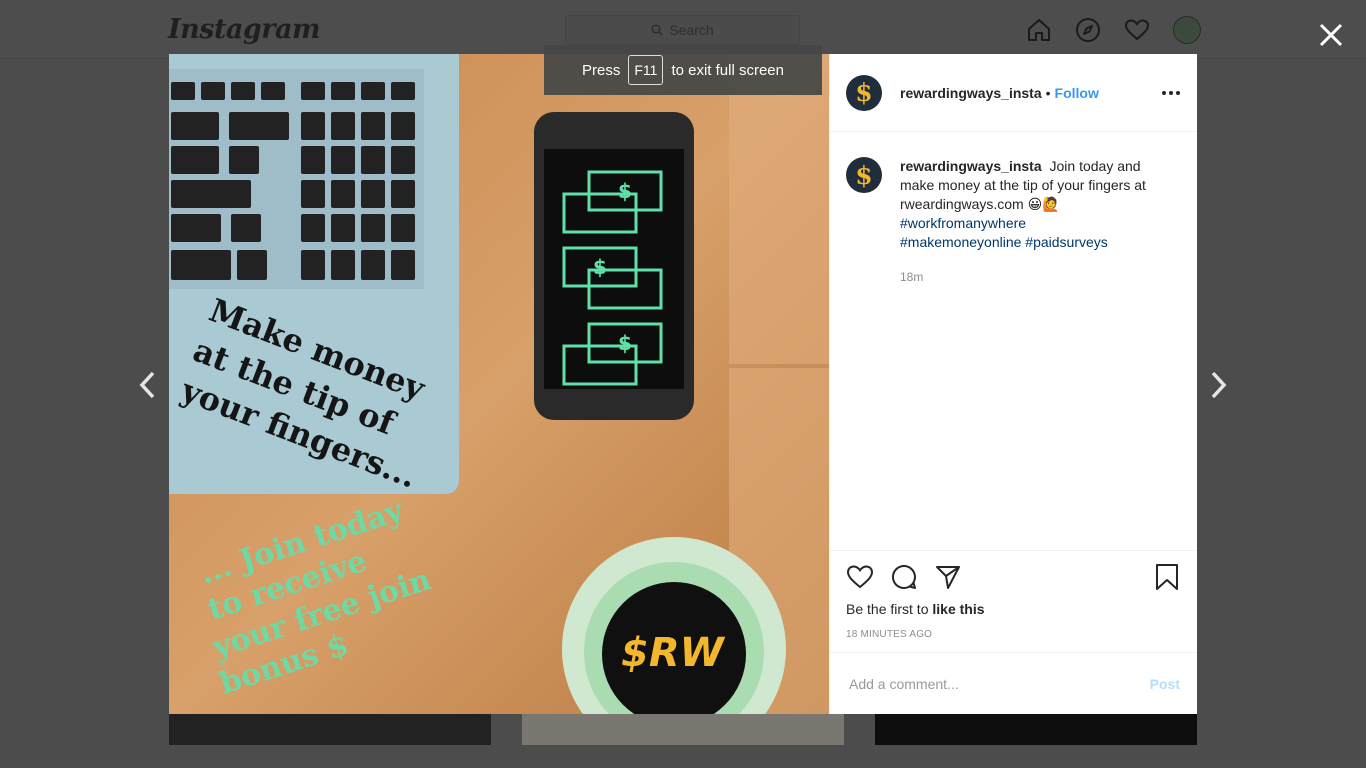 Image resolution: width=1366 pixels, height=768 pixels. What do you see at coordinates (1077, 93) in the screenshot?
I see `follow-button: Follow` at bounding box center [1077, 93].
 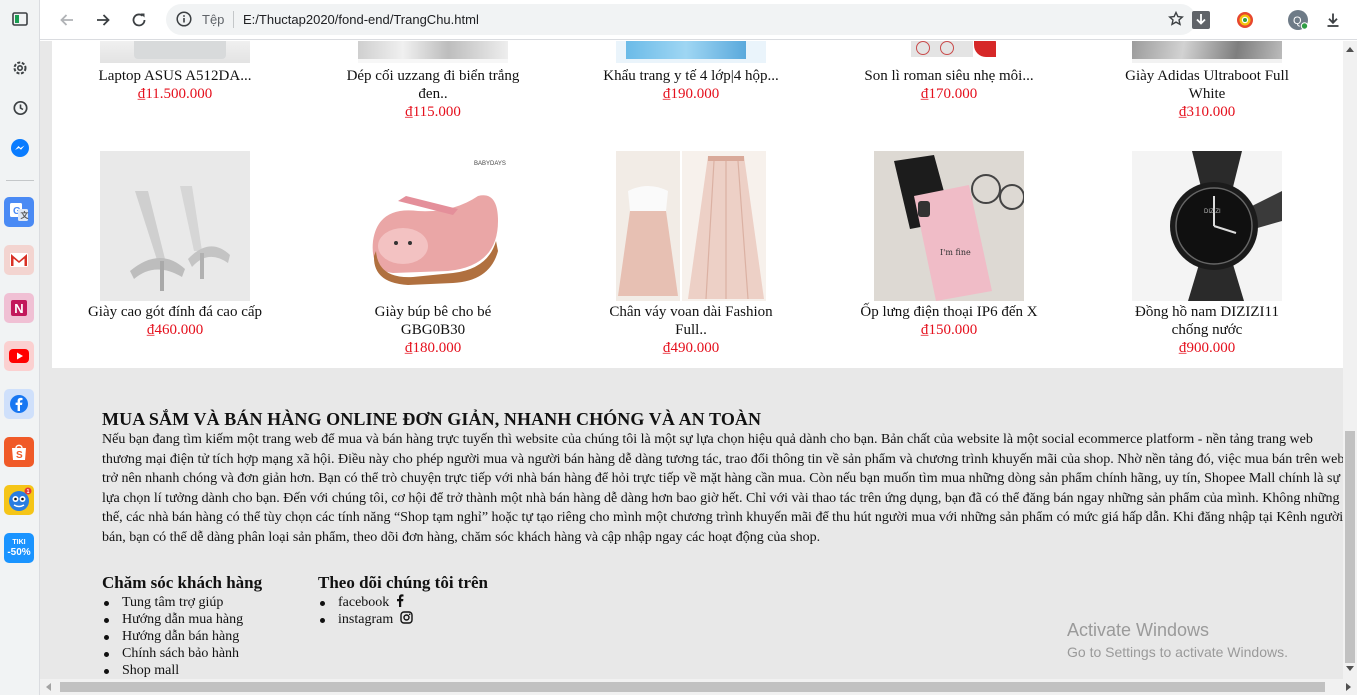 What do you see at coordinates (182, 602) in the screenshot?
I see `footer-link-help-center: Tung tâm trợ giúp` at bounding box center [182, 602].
+---+
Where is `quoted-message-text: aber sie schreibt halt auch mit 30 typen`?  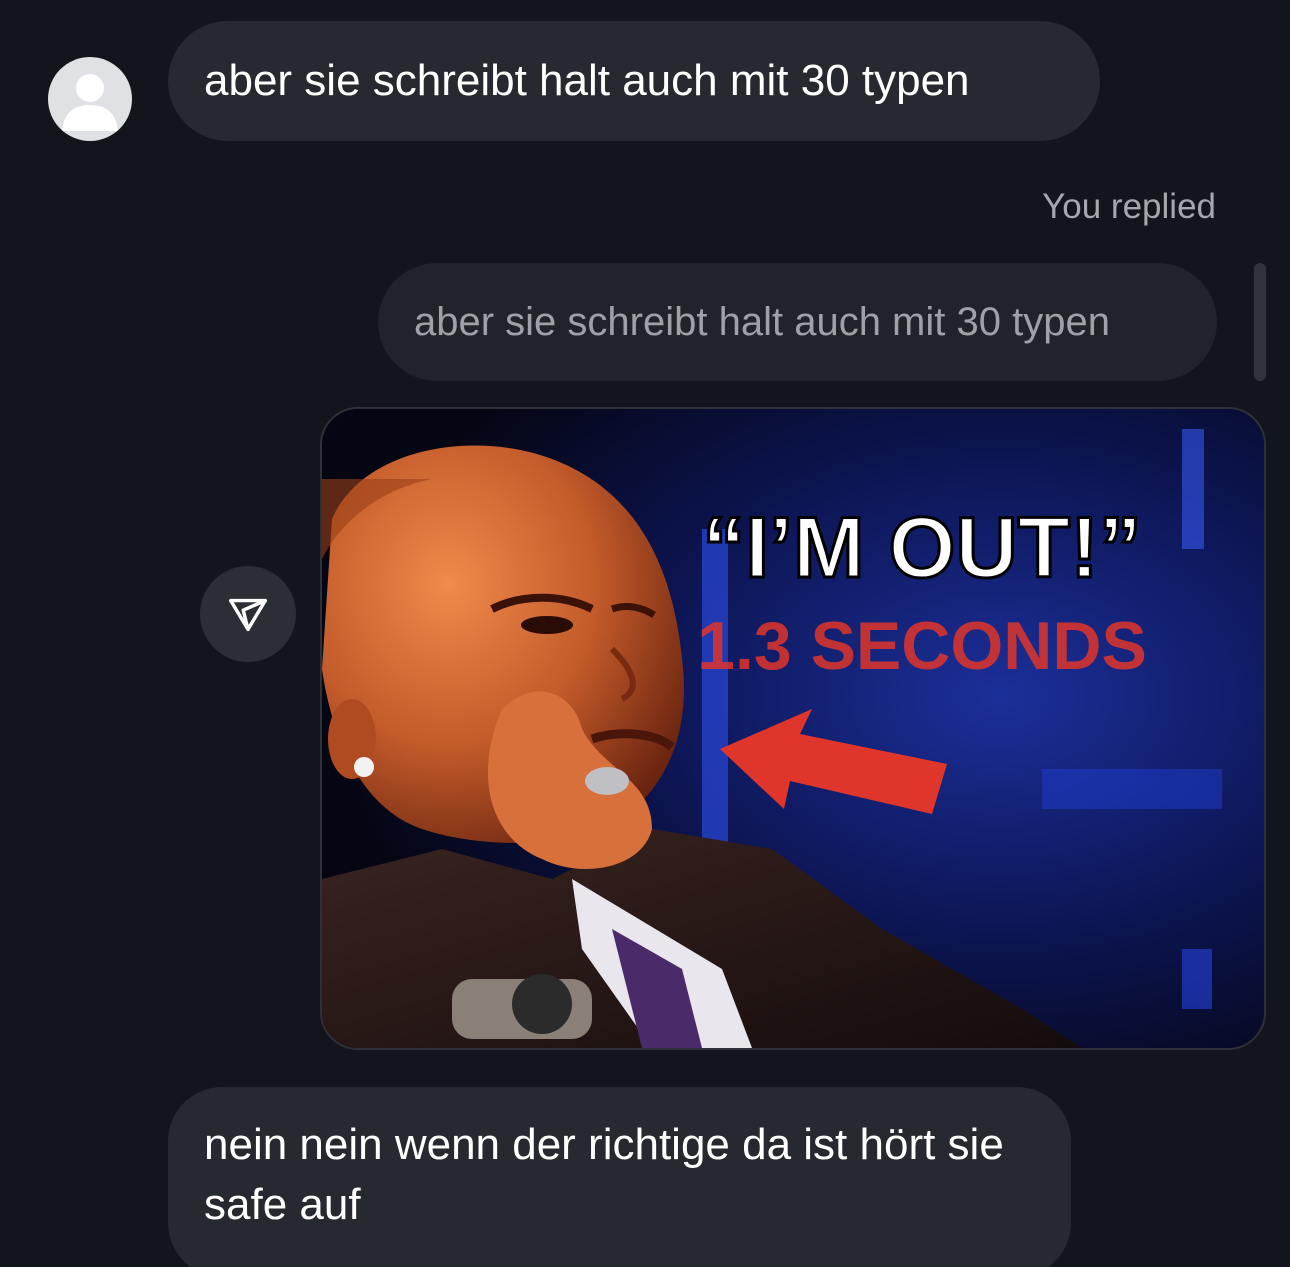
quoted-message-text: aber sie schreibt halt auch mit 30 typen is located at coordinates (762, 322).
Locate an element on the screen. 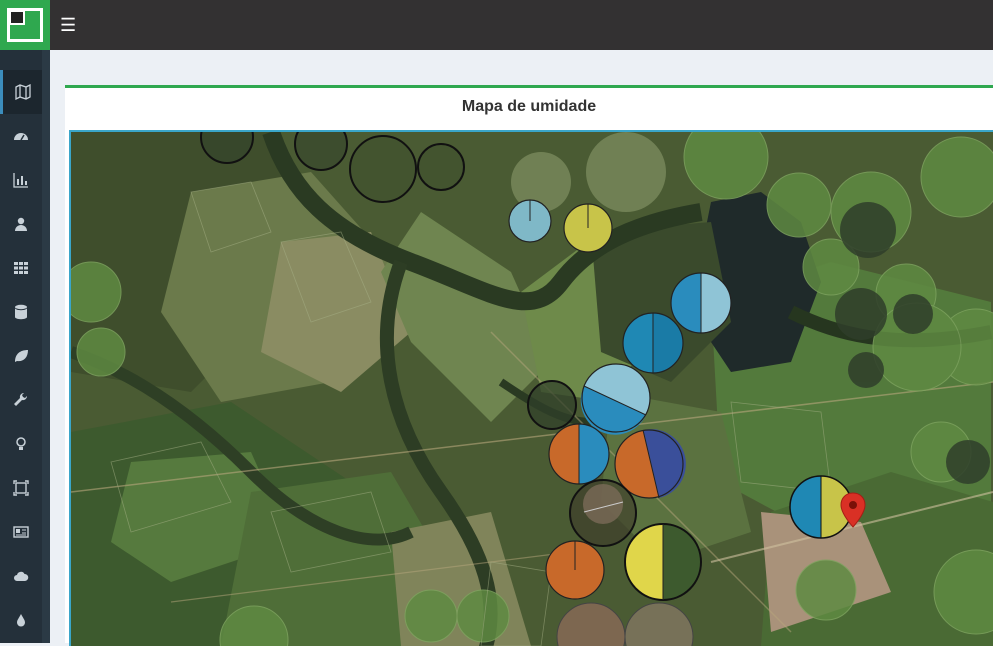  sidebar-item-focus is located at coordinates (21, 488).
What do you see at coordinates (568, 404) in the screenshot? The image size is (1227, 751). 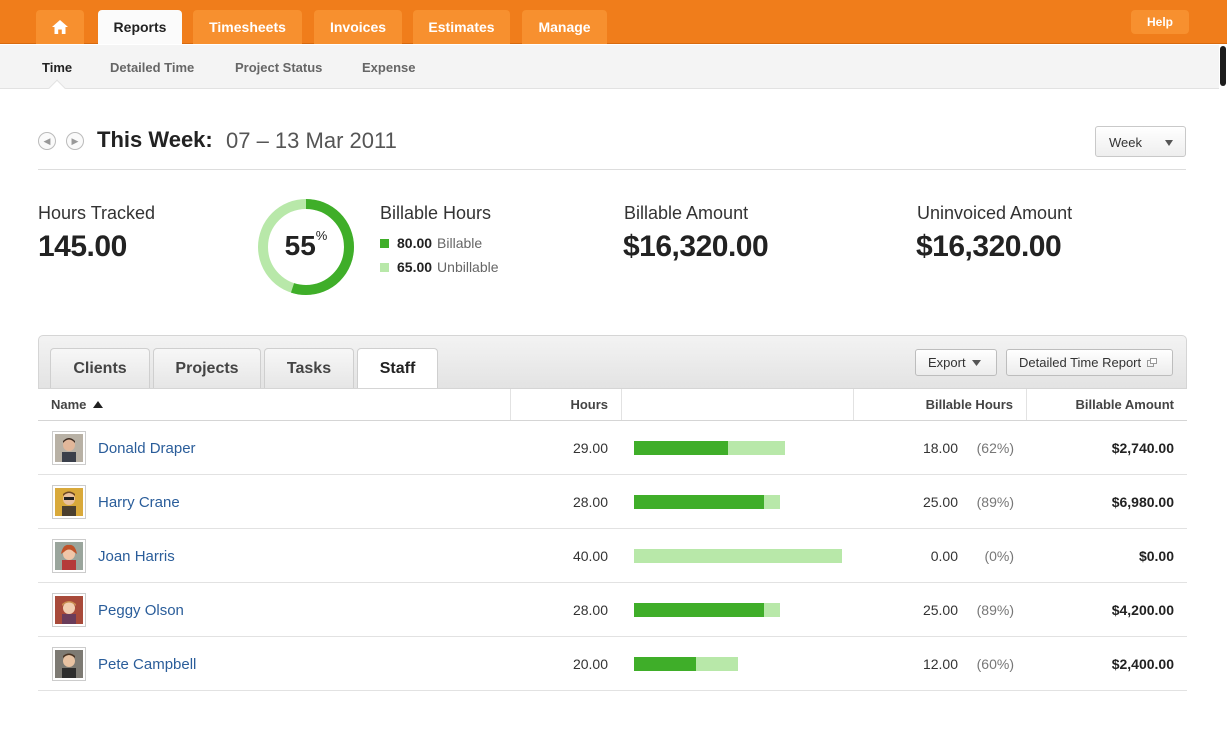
+---+
» **Task item**
Reproduce the rows verbatim, from the line containing "What do you see at coordinates (182, 602)" through the line containing "center [182, 602].", both included. Omit the pictures.

» **Response to the task**
  What do you see at coordinates (182, 602) in the screenshot?
I see `footer-link-help-center: Tung tâm trợ giúp` at bounding box center [182, 602].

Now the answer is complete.